Reuters reported that the Russian forces used the Red Forest as a route for their convoys, kicking up clouds of radioactive dust. Local workers said the Russian soldiers moving in those convoys were not using protective suits and could have potentially endangered themselves. On 31 March 2022, a Ukrainian council member of the State Agency of Ukraine for Exclusion Zone Management claimed on his Facebook page that Russian troops were regularly removed from the exclusion zone surrounding Chernobyl and taken to the Republican Scientific and Practical Center for Radiation Medicine and Human Ecology in Gomel, Belarus. This rumor led to further speculation in the press that the soldiers were suffering from acute radiation syndrome. One Russian trooper was reported to have died due to radiation. On 6 April, images and videos of trenches, foxholes and other defensive structures at the Red Forest surfaced on the internet and news outlets.
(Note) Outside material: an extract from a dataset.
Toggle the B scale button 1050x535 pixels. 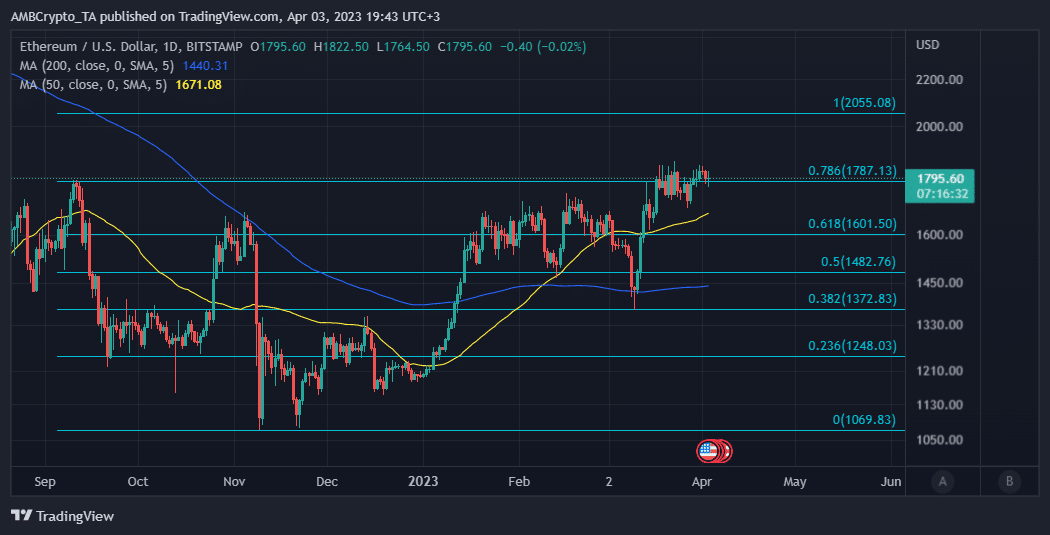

Local workers and scientists said Russian troops looted radioactive material from the laboratories.

== Russian withdrawal ==

On 29 March, Russian Deputy Minister of Defense Alexander Fomin announced a withdrawal of Russian forces from the Kyiv area, and on 1 April the State Agency on Exclusion Zone Management announced that Russian troops had completely withdrawn from the Chernobyl NPP.

Following the Russian withdrawal, staff at the power plant raised the Ukrainian flag back over the plant. IAEA Director General Rafael Grossi announced that the IAEA would be sending a support mission to the plant "as soon as possible." On 3 April, Ukrainian forces re-entered the exclusion zone.

Following the return of Ukrainian control, significant damage to parts of the plant's offices was noted, including graffiti and smashed windows. The Washington Post further estimated that around 135 million US dollars' worth of equipment had been destroyed, namely computers, vehicles, and radiation dosimeters.

== Reactions ==
Ukrainian President Volodymyr Zelenskyy called the Russian capture of the zone a "declaration of war against the whole of Europe".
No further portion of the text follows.